A Bit Off the Top, Please
Court ruling against Upper West Side tower could take down 20 floors
A striking New York State Supreme Court ruling may force the developers of an Upper West Side condo tower at 200 Amsterdam Avenue to scale back their soaring design by 20 floors. While developments of this kind are often modified in the planning phase in order to comply with zoning regulations, this case has a twist: Construction of the 668-foot building is nearly complete. Last Thursday, Supreme Court Justice W. Franc Perry ordered that the New York City Department of Buildings revoke the building permit for the development at 200 Amsterdam as well as demolish all floors that exceed zoning restrictions.

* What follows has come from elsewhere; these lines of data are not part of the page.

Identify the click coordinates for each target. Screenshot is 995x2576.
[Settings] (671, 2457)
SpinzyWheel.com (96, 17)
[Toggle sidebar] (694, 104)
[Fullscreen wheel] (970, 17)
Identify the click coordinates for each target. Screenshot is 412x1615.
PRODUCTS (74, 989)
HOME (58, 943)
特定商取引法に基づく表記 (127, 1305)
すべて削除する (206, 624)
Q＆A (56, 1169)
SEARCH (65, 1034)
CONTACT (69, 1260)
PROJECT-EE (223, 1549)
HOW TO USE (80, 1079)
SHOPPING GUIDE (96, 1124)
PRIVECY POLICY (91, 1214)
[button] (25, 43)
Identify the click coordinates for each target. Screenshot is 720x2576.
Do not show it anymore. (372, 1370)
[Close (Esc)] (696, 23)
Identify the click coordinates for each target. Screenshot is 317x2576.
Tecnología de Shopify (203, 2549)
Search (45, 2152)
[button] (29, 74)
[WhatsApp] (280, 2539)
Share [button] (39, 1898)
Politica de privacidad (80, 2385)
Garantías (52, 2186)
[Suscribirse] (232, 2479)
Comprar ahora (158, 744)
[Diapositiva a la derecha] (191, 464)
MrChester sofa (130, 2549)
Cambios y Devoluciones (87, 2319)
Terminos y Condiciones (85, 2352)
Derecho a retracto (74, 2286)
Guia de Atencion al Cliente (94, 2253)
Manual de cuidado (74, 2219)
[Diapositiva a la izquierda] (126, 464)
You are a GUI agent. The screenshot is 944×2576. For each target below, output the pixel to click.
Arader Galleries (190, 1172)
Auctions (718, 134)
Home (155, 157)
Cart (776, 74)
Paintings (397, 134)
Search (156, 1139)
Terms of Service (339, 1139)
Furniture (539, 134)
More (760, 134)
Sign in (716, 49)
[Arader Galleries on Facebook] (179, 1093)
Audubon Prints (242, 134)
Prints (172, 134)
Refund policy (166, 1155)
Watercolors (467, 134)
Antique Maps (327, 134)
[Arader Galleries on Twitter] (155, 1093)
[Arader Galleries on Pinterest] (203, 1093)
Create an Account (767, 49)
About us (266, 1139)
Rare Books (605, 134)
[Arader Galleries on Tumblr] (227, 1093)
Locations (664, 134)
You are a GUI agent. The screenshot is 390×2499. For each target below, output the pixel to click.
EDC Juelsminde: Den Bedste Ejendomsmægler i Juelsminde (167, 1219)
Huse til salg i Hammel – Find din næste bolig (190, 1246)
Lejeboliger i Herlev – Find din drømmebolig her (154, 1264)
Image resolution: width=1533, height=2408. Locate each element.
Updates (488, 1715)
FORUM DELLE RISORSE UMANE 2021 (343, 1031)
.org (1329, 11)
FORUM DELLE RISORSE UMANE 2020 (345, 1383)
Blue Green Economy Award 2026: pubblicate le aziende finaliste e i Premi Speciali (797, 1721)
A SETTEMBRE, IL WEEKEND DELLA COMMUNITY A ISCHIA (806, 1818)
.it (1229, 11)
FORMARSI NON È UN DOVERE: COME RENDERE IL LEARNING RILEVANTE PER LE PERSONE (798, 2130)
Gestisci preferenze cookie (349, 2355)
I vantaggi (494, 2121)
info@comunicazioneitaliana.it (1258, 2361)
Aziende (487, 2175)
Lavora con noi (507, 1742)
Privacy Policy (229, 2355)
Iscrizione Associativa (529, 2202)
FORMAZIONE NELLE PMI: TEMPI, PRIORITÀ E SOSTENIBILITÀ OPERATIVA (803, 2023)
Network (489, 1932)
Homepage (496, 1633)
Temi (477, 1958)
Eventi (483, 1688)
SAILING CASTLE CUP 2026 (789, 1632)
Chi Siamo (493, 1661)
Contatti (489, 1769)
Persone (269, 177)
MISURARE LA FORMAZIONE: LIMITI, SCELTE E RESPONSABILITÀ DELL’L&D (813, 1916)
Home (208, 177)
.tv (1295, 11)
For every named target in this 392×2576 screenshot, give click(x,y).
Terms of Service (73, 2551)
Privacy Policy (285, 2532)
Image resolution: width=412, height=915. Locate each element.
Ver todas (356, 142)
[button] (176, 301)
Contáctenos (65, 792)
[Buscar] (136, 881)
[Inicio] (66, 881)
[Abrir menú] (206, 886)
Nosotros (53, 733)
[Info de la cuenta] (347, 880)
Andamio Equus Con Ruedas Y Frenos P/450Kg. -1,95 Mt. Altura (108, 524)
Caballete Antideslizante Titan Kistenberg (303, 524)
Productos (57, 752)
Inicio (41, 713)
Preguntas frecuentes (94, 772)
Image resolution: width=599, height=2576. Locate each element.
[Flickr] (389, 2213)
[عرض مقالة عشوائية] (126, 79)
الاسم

The exact number of floors slated for removal remains unclear, but The New York Times reports that it could be 20 or more, depending on the final interpretation of the zoning laws. That’s quite a trim for a 52-story building. 200 Amsterdam, designed by Elkus Manfredi, occupies the lot where the original Lincoln Square Synagogue stood. In 2013, the synagogue moved to an updated building designed by CetraRuddy right next door, and renderings of the luxury condo high-rise first appeared in 2016. UWS community activists have viewed the project with contempt over the past few years, and many celebrated the ruling as a feat for community organizing. “We are very gratified that after a long fight, the gerrymandered zoning lot at 200 Amsterdam has been declared illegal. This groundbreaking decision averts a dangerous precedent that would have ultimately affected every corner of the city,” said Elizabeth Goldstein, president of the Municipal Art Society of New York (MAS), in a press statement. In a statement to AN, developers SJP Properties and Mitsui Fudosan defended their vision for 200 Amsterdam and indicated plans to appeal the ruling:
“This ruling is a shocking loss for New York City and its residents. It defies more than 40 years of precedent in the city’s zoning laws. It also ignores the thoughtful decision of the DOB to grant the permit which was upheld by the BSA following exhaustive document review and testimony over a two-year period. Both of those decisions recognized that retroactively applying new interpretations of the city’s zoning to previously approved projects undermines the stability of the regulatory environment needed to support the investment that is critical to New York City’s economy, tax base, housing stock and services. We will appeal this decision vigorously in court and are confident that we, and the City, will prevail on the merits.”While the retroactive trimming of a nearly-finished tower is certainly unusual, it is worth noting that New York has seen this situation before—in 1991, a New York developer was forced to tear down the top 12 floors of a 31-story residential tower at 108 East 96th Street five whole years after it was built. This marked the most severe consequence a New York developer had ever faced for zoning violations; the NYT reporting from 1991 claims that developers of the project repeatedly blamed the violations on an “error in a city map.” The immediate future of 200 Amsterdam remains unclear, but the potential of a partial demolition presents a unique set of challenges, especially with some of the most profitable units located on the upper floors.